Michel Lussault est géographe. Il a publié L’homme spatial – la construction sociale de l’espace humain, aux éditions du Seuil (2007).

Les mots que nous employons pour parler de l’espace nous trompent. Ils sont d’un autre temps et nous aurons à faire l’effort, avec ce livre, d’un nouveau lexique et d’un nouveau regard. Cet essai tend à faire de la géographie une science qui a à dire à la littérature, à la peinture, à la philosophie, à la sociologie et à l’anthropologie. Une géographie débarrassée d’une idée de nature autonome, extérieure à la société; non pas que cette nature ait disparue, mais réinventer sans cesse afin qu’elle soit conforme aux logiques de la société.
M. Lussault nous offre à la fois un mode d’emploi de l’espace humain et une analyse neuve de notre espace, caractérisé par l’ère de l’urbanité. L’urbanité est un moment de la défiguration ou plutôt l’absence de toute figure possible : l’urbain est infigurable. Pour échapper au vertige d’une telle absence, l’espèce humaine invente son espace et, ce faisant, elle s’invente. L’espace est à la fois un support actif de l’activité, un instrument de celle-ci et une réalité chargée de valeurs.
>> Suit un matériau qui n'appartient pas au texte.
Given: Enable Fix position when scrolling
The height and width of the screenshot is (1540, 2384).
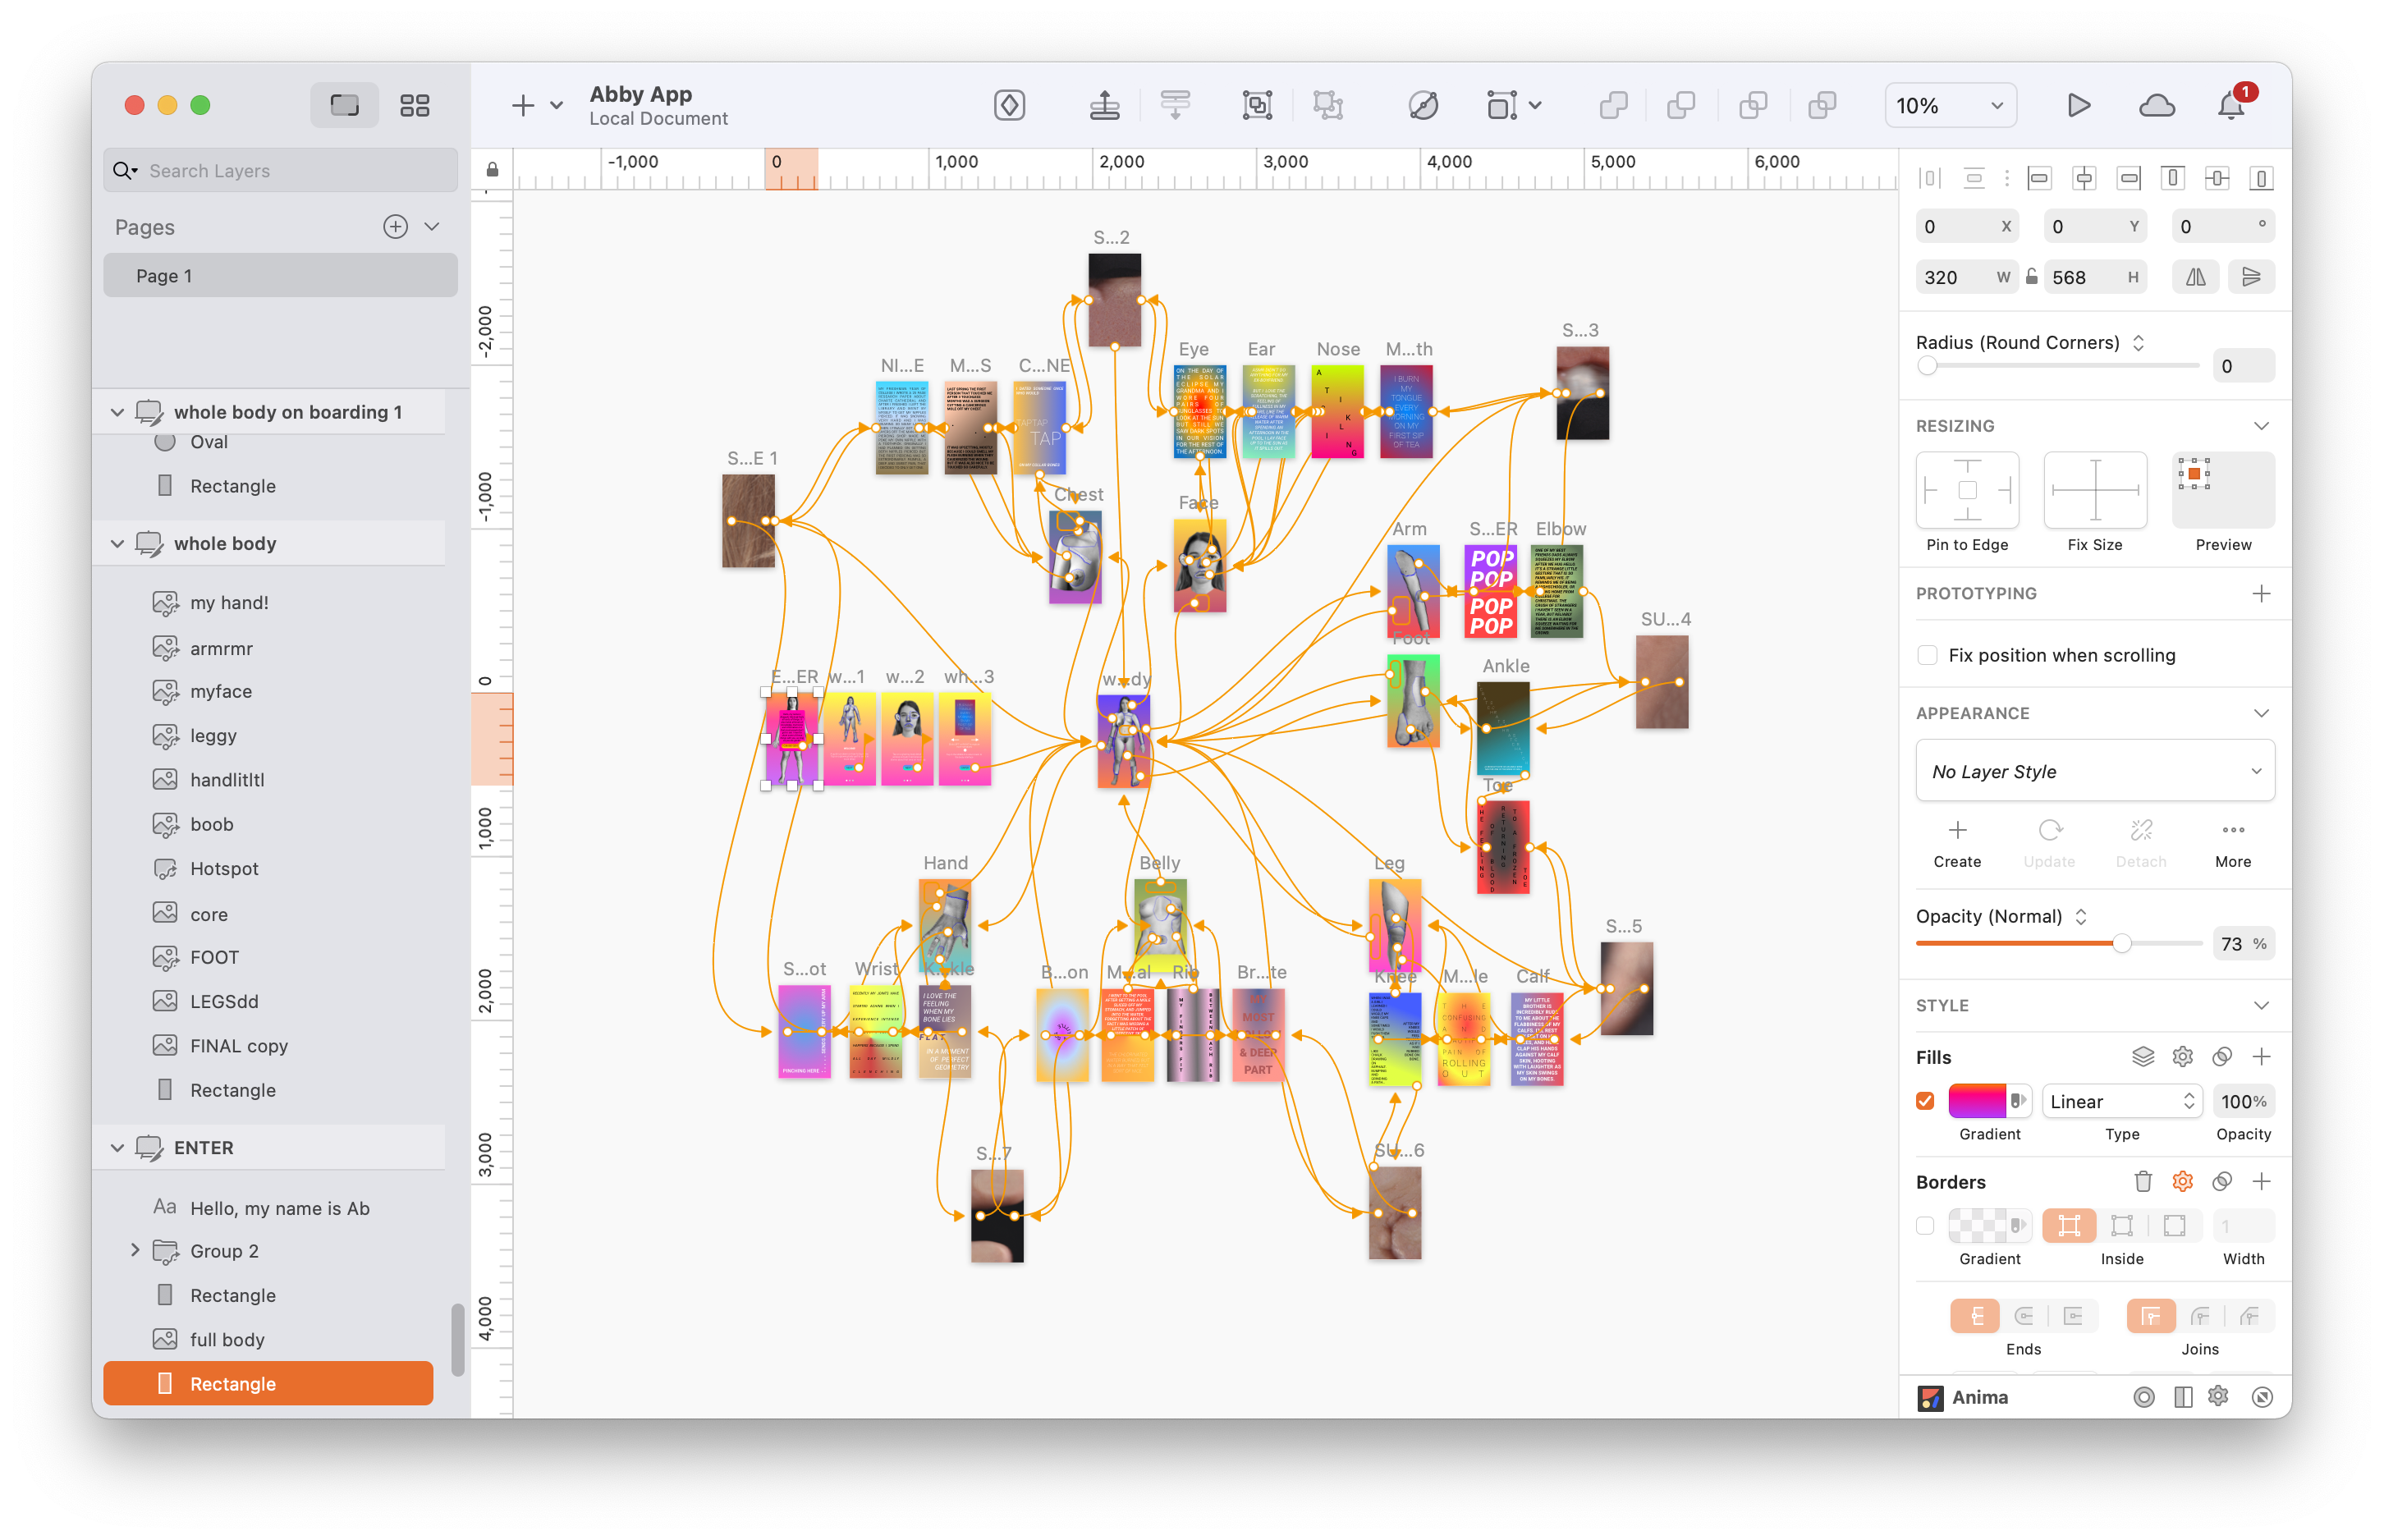Looking at the screenshot, I should [1927, 655].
Toute spatialité, c’est-à-dire agencements des réalités, suppose une pré-compréhension du monde de l’action spatiale, une mise en intrigue et enfin une interaction avec la sphère communicationnelle. Si l’homme est un animal doté du langage, ses mots ne sont pas vains, ils ne retombent pas dans un vide infini, ils se projettent hors de lui dans la matière et ce faisant ils l’instituent dans un espace. Le langage serait alors intimement lié à la condition du placement, du déplacement et du voir.
Avec ce livre, nous pouvons avancer que l’espace se constitue dans et par le langage, que si l’homme est un animal linguistique il est alors un animal spatial. Au terme de la lecture, nous parvenons non pas à redonner une figure à ce qui n’en a plus, mais à en reconstituer le tissu, le réseau, la maille, le noeud, à en faire ressortir la substance : la présence de l’homme, s’organisant en société, visible par l’écran de ce qu’il produit.